The mark written in Manchu may be read, Manju ambal/wehiyehe abkai jakuci (?) aniya, which may be translated, 'Eighth (?) year (1743) of the Qianlong (reign) of the Great Qing (dynasty)'.
The poems on the vase describe the 'Southern Imperial Garden', and the scenes so finely carved on the vase may depict one of the rare visits of Xiwangmu, the Queen Mother of the West, to visit sages and emperors in the Middle Kingdom. The peaches carried by the attendants would then refer to the 'peaches of immortality' which were grown in Xiwangmu's garden.

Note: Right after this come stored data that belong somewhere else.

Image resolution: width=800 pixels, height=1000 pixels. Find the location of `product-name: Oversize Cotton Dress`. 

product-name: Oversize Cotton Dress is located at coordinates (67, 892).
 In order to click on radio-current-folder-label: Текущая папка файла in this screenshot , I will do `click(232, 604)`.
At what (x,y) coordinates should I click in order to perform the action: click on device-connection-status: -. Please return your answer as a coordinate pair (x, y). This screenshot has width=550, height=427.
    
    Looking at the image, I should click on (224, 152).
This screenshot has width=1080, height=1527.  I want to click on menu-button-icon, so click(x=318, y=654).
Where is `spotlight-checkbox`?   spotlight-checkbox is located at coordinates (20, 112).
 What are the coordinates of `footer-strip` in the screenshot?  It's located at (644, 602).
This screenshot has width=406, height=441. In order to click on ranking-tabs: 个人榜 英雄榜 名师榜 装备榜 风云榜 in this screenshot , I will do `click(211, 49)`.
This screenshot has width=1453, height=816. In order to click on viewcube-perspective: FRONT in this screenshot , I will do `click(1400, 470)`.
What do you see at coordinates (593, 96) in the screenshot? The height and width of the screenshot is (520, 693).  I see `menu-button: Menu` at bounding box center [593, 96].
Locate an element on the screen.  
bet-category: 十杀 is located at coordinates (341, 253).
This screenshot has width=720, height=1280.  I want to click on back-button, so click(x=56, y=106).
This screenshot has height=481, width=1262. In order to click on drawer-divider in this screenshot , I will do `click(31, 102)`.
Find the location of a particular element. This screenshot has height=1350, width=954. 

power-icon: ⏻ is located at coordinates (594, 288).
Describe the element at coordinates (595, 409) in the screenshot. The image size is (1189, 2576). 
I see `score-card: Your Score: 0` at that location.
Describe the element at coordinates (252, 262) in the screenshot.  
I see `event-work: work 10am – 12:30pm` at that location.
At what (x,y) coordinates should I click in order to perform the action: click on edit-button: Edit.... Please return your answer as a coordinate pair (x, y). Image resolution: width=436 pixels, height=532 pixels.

Lacquer carving was re-introduced during the early Qianlong period and was done in the palace workshops. Other workshops produced bamboo and jade wares, some of which were carved in the same exacting style and with similar types of decoration as seen on the present vase.
A dark red lacquer hu finely carved with equally rich scenes of the Feast of the Immortals on Mount Kunlun, which was attended by Xiwangmu, was sold in these rooms, 24 March 2004, lot 14. Like the present hu it had bronze animal-head handles, in the shape of elephant rather than stag heads, and it had a Qianlong six-character mark inscribed on the metal base. Another related pair with garlic-head mouths was sold in our Hong Kong rooms, 26-27 April 1998, lot 570.